══ Listed entries ══
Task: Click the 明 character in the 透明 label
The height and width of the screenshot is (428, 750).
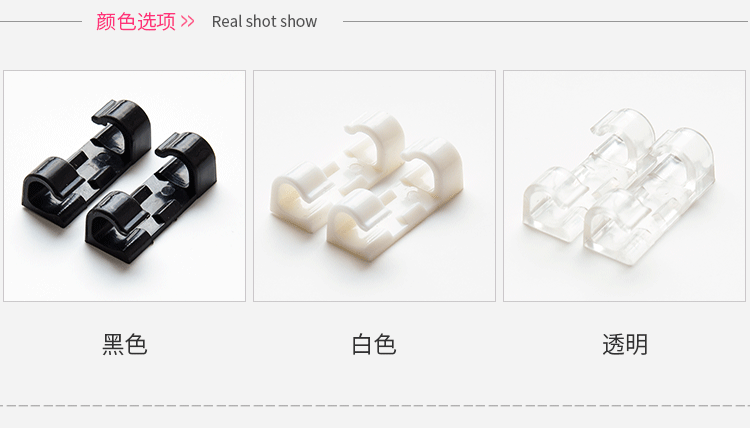Action: click(x=637, y=344)
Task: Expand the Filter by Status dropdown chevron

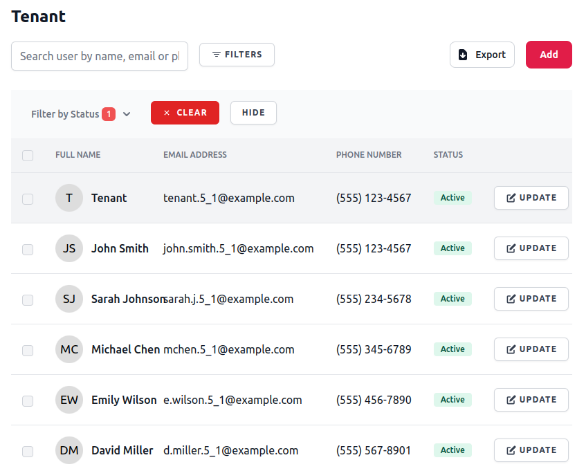Action: tap(127, 114)
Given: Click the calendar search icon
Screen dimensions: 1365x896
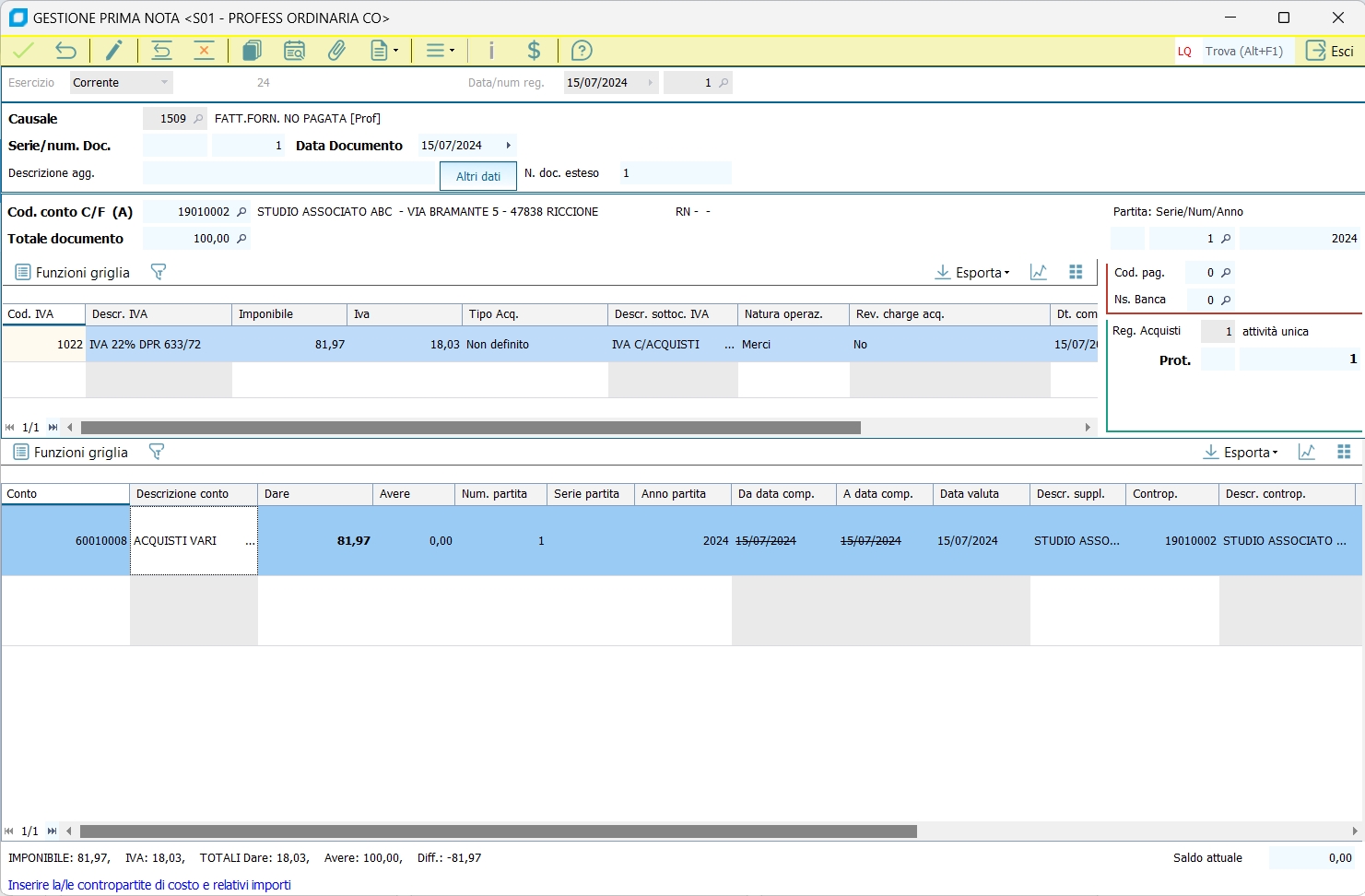Looking at the screenshot, I should click(294, 51).
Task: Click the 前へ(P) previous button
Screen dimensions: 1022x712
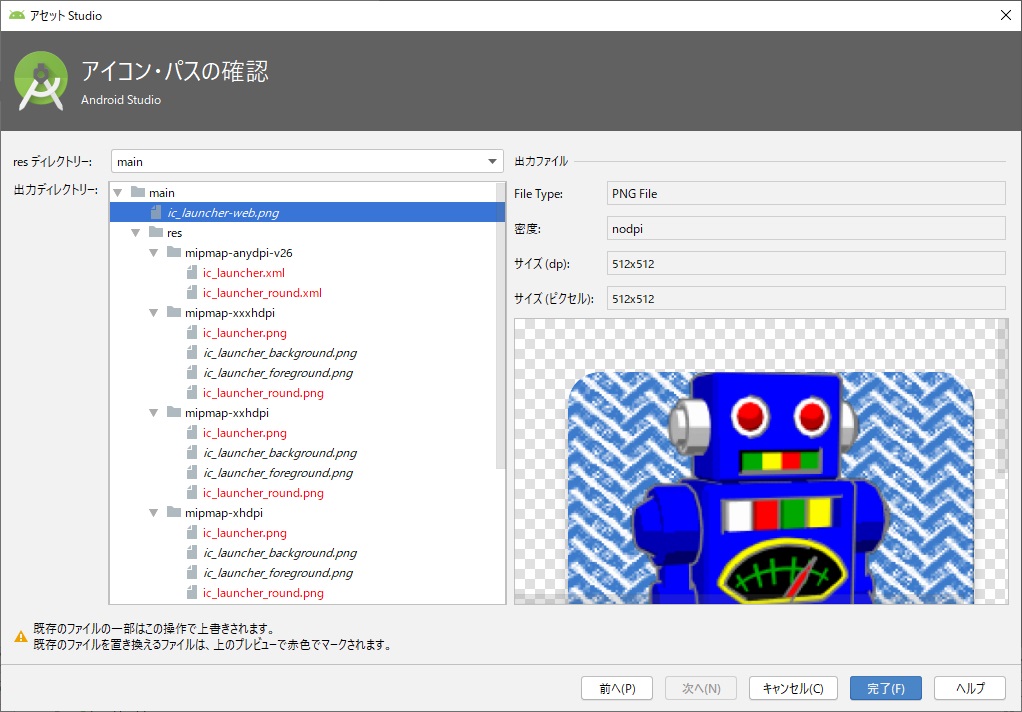Action: (617, 688)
═══
» Your instructions: Each record above must be retyped exactly. Omit the pictures.

» Answer section:
Task: Click the 明 character in the 透明 label
The height and width of the screenshot is (428, 750).
Action: click(x=637, y=344)
Task: Expand the Filter by Status dropdown chevron

Action: tap(127, 114)
Given: Click the calendar search icon
Screen dimensions: 1365x896
Looking at the screenshot, I should click(294, 51).
Task: Click the 前へ(P) previous button
Screen dimensions: 1022x712
Action: (617, 688)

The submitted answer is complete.